Evolution vLab has been co-designed with pathology teams to help labs streamline workflows, reduce duplication, and unify reporting across sites.
Designed for high-volume networks, Evolution vLab supports compliance, speeds up turnaround times, and ensures patients receive faster and more consistent results.
A Regional Diagnostic Overhaul
One of the NHS’s largest diagnostic transformations will be under the spotlight, with the partnership between Magentus and Cheshire and Merseyside Pathology Network (CAM) on show.
Serving 2.7 million patients across five NHS Trusts, CAM is implementing Evolution vLab to consolidate services, reduce test duplication, and standardise reporting across the region.
This programme combines cutting-edge technology with genuine collaboration.
With nearly 100 hours of co-design workshops, 20 days of on-site visits, and ongoing Clinical Reference Group meetings CAM and Magentus are working as one team to design a regional service model that is already being recognised as a blueprint for NHS diagnostics.

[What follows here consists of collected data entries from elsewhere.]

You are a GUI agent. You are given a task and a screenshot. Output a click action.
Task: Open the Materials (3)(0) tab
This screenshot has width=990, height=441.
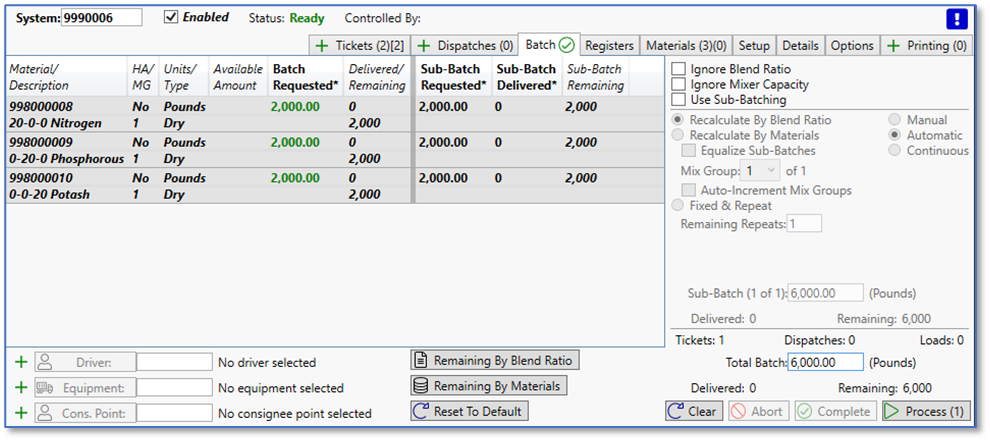[686, 46]
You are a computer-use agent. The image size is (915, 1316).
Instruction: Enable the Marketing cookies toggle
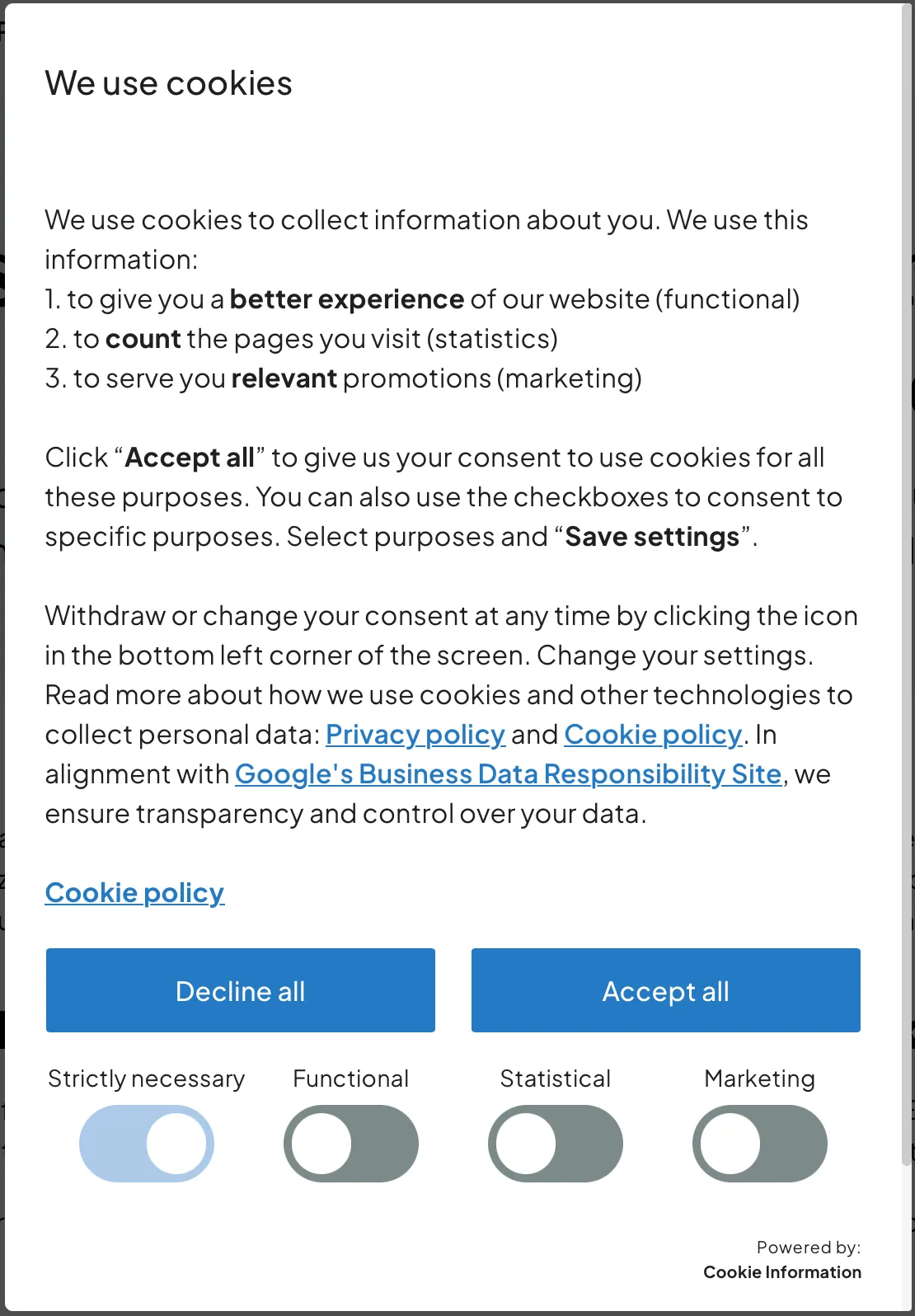point(759,1144)
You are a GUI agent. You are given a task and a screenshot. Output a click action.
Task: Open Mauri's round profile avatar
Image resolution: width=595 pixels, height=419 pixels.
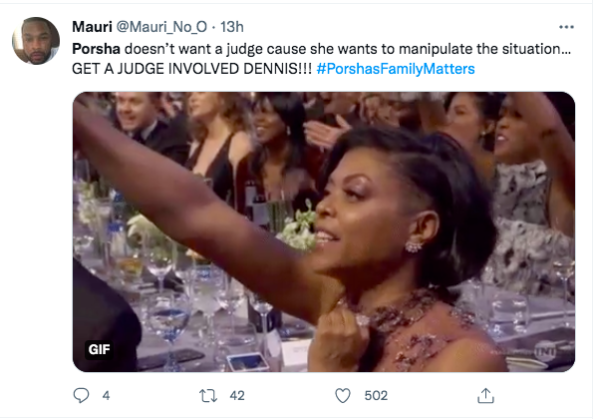pyautogui.click(x=36, y=41)

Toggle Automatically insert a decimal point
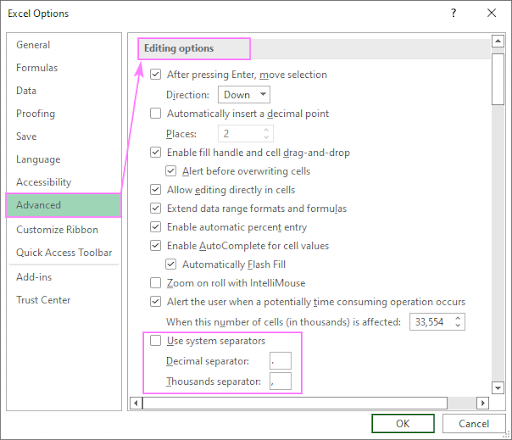[x=155, y=113]
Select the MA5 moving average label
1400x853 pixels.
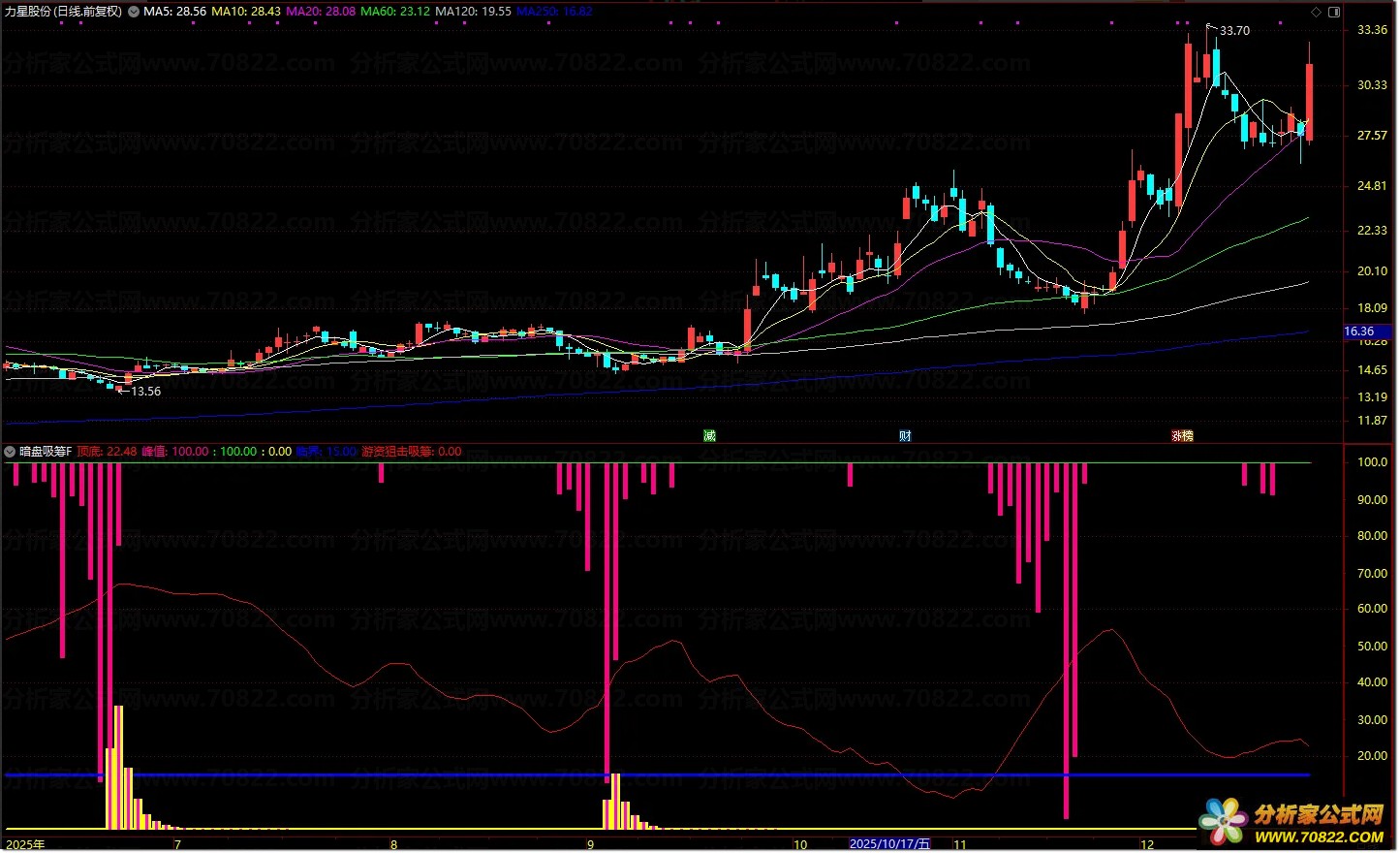(174, 12)
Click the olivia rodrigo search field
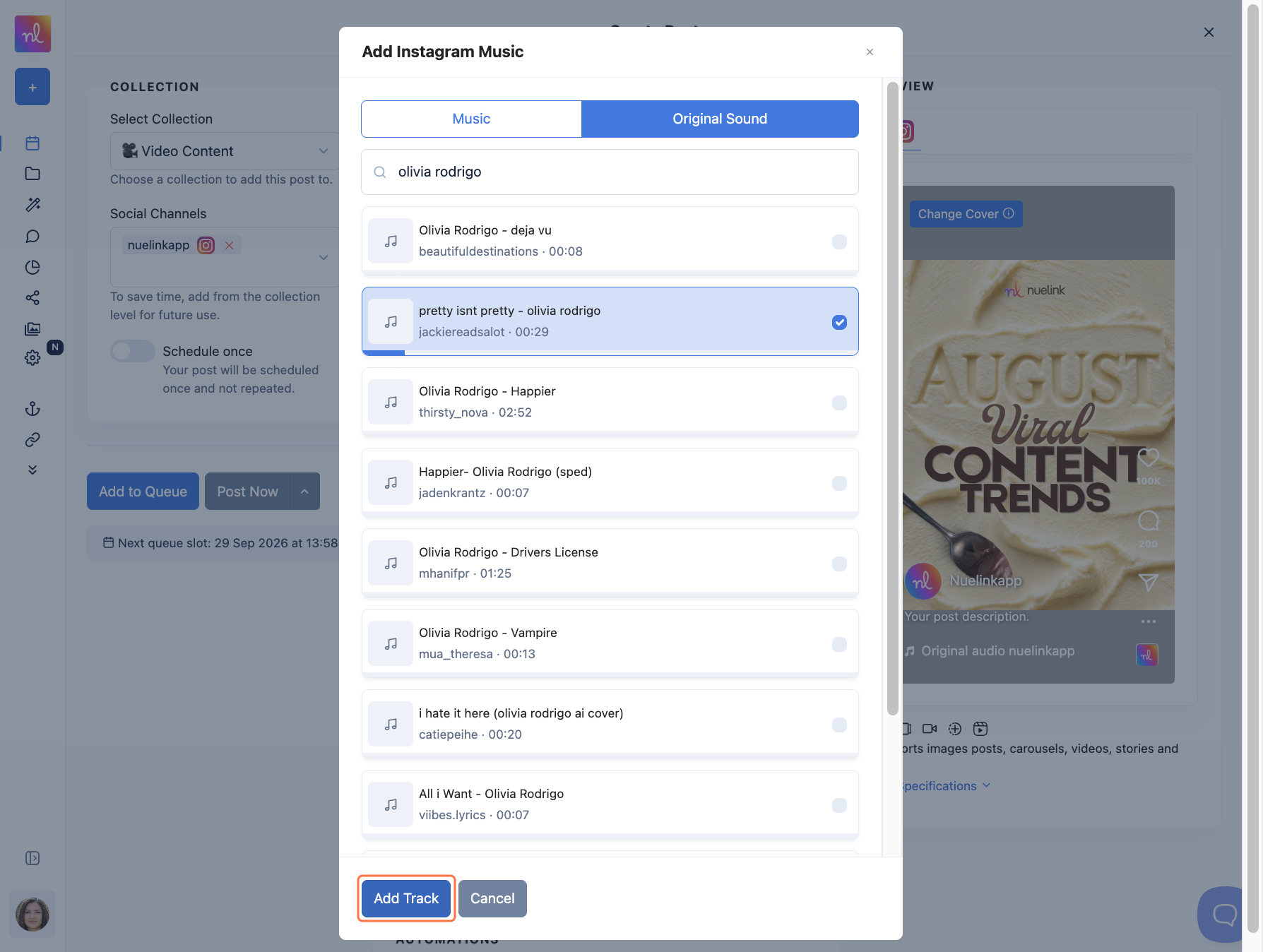1263x952 pixels. click(x=610, y=172)
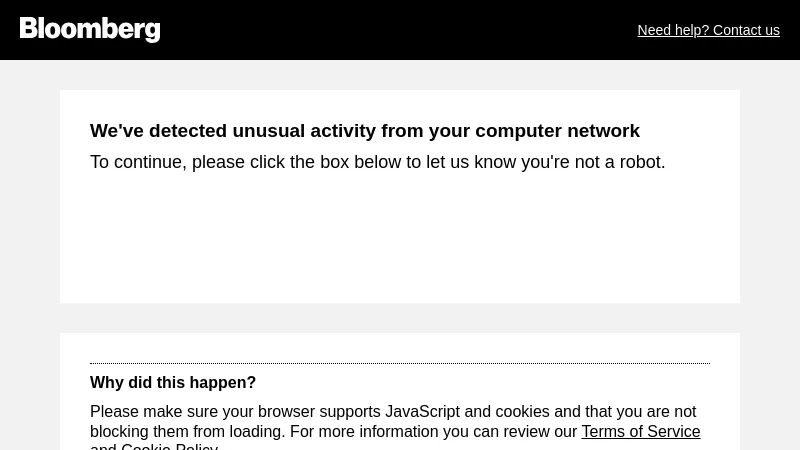Click the empty verification area below the instructions
800x450 pixels.
(x=400, y=240)
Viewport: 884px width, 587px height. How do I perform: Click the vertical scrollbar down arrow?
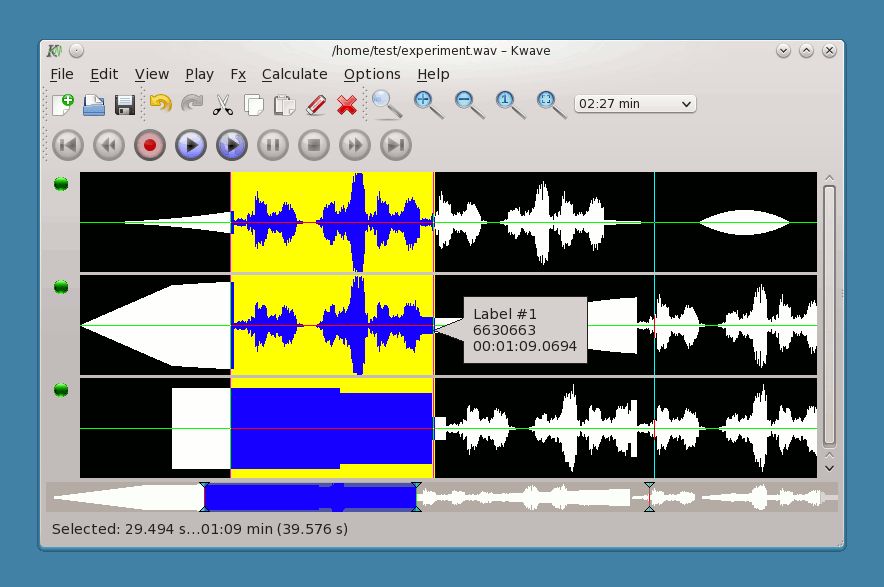pos(829,467)
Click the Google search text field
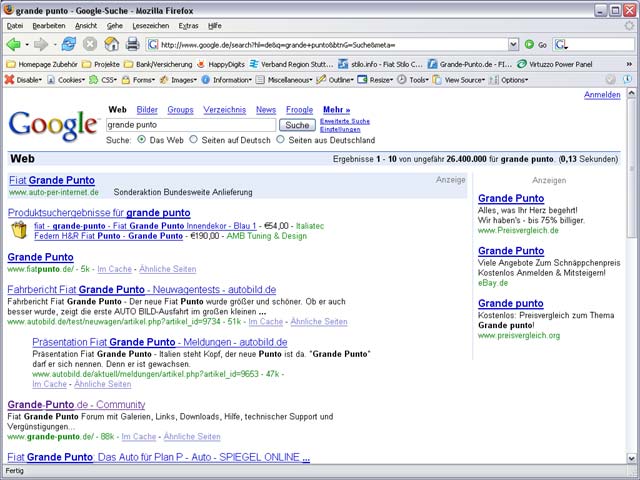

As Christine Usher, Programme Director for CAM, explains: “With Magentus, this programme is disrupting traditional models and showing what’s possible when NHS teams and suppliers work together as a single delivery team.”
Marlen Suller, Managing Director Magentus EMEA, said that the CAM programme is showing how technology and partnership can come together to create a single virtual laboratory for millions of patients.
Suller said: “Together we are creating the structures, workflows and culture that will enable faster, safer and more consistent care for patients.”
Why IBMS Matters
IBMS Congress (September 22-25) is the UK’s leading forum for pathology innovation.
For Magentus, it’s an opportunity to share how Evolution vLab is already supporting some of the largest pathology networks in Australia and how the CAM programme is demonstrating what that vision looks like in a UK context.
This includes making the most of a vendor-neutral platform that integrates with NHS systems and supports all major pathology disciplines including Core Laboratory, Microbiology, Genomics, Anatomical Pathology, and Transfusion Medicine disciplines.
Visitors to Stand 945 can explore live demos of Evolution vLab and hear directly from NHS teams about how it’s enabling a single virtual laboratory across CAM, supporting clinicians with trusted data and helping labs deliver faster, more consistent care.